Just a quick skimming of the Bible brings out passage after passage on obedience, submission, even becoming a servant to others. Ouch! It’s almost un-American! But, obedience is a useful concept, right? Don’t get me wrong. I’m a big fan of understanding and choosing and may even have authority issues from time to time. But, I’ve been thinking about what obedience allows us to do. As a Christian, of course, there is the specific moral duty to our Creator. Apart from that, there are some very practical benefits to obedience in general.
The first, and frankly, not the most compelling for me, is that obedience allows us to cooperate with others. The side of the street that one drives on may seem, and actually be, arbitrary. If I were the only driver in the world, I’m not sure I could reason myself into choosing one side of the street over the other. But in a world of millions of drivers, I can obey the traffic laws and get where I’m going in cooperation with the other drivers on the road, or, I can risk my life, do it my way, and probably not get where I want to go. I don’t do this obedience out of a special reverence or affection for whoever decided that the right side of the road is the correct side. I have no idea even who that person was. Life just works better when we cooperate.
A much more interesting benefit of obedience, I think, is that it allows us to accomplish things we don’t understand. It allows our work or actions to be better or smarter than we are, in a sense. It allows us to go beyond ourselves, be more than ourselves, not less.
Let me explain by talking about faith as a special type of inspired creativity, as I have in a previous post. Artists talk of being obedient to the work they are creating, allowing it to become real, to be born. L’Engle says obedience to the work allowed Bach to write better music than he could, allowed Shakespeare to write better literature than he was capable of. A work of art may even be more Christian than the artist is.
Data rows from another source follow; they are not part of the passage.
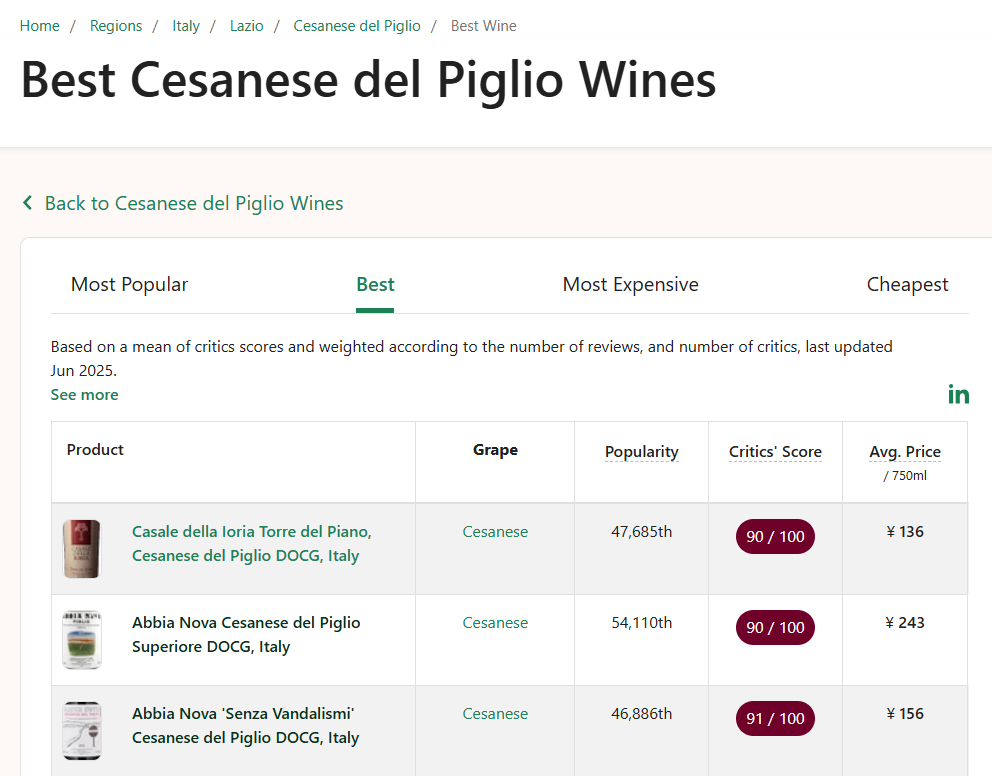Open Senza Vandalismi bottle thumbnail
Image resolution: width=992 pixels, height=776 pixels.
82,730

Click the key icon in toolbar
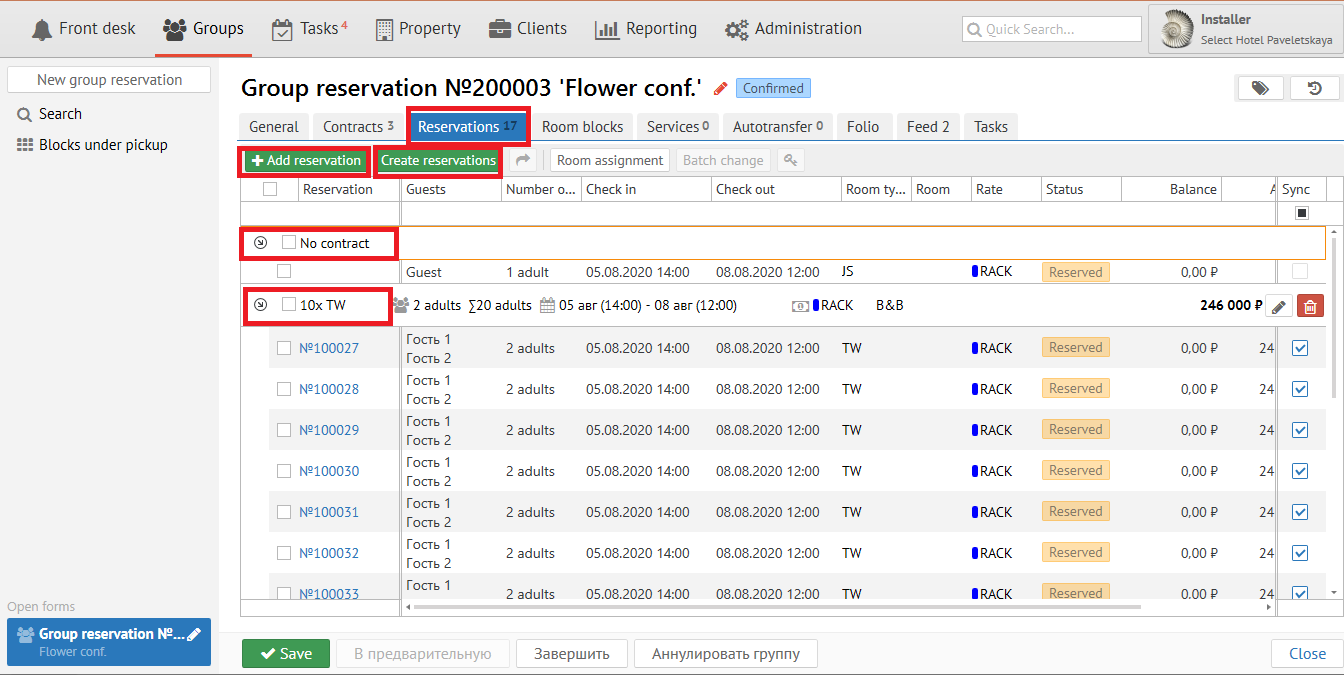tap(790, 160)
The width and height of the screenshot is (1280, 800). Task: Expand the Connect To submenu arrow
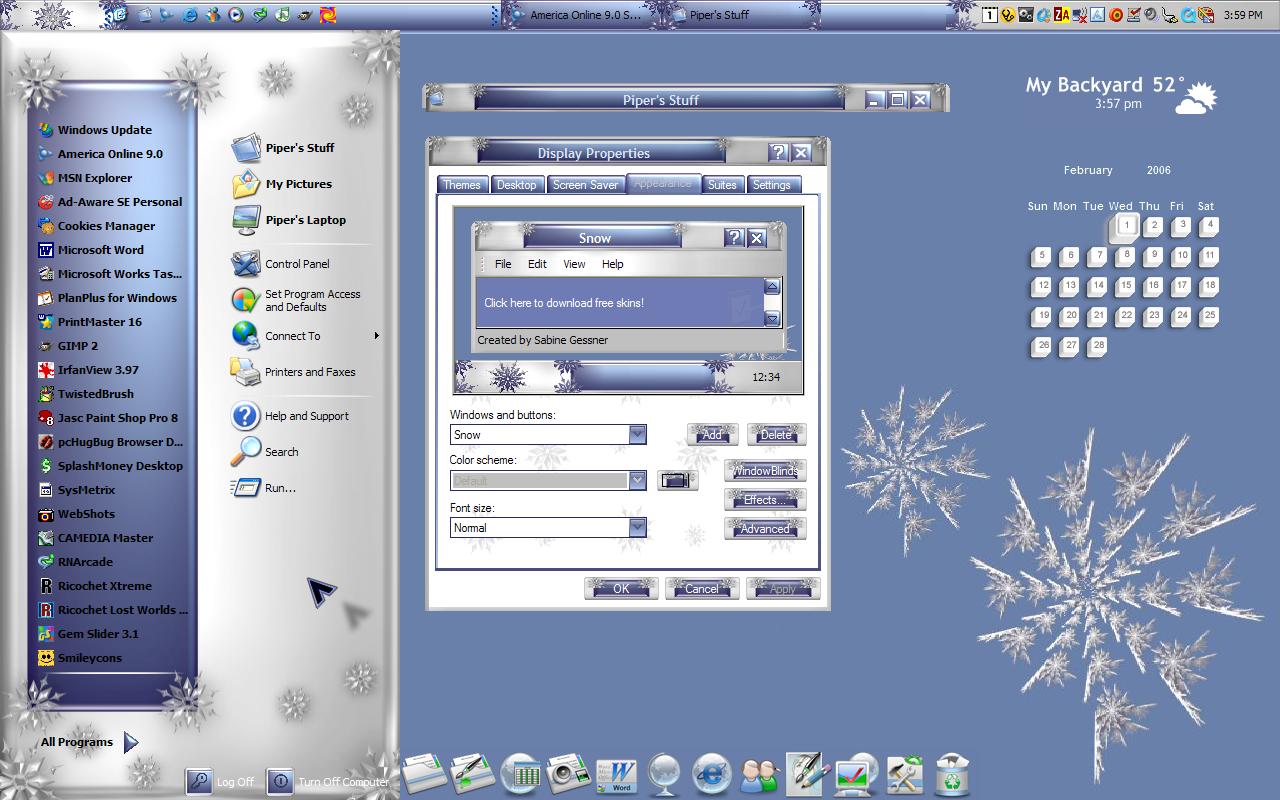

When the artist is truly the servant of the work, the work is better than the artist. -walking on water
L’Engle compares this to the obedience asked of Mary by the angel. Mary was asked to give birth to something, to someone that was above and beyond her. Her obedience involved opening herself to experiences she could not have imagined, planned, or understood. Imagine how much harder that choice of obedience would have been if she really had understood all that she was being asked to do.
People we trust give us guidance, even assignments. These people may be teachers, parents, coaches. We comply because we are trying to move beyond ourselves, building something out of their understanding, not ours. We are trying to be more than what we are. God asks us to obey, to take certain actions, to live life in a certain way. It’s no good to argue that I am doing those things because I understand. I am obeying because I do NOT understand. In some cases, I am obeying so that I WILL understand.
We are all charged with creating a life. I don’t know about you but I want my life to be better than I am. I don’t want it to be limited to only what I can understand, what I can plan, or imagine. I want it to go beyond me and be more than me. I don’t think that can happen without the active ingredient of obedience to someone other than myself.
hummm… this is good… having an “ah ha moment”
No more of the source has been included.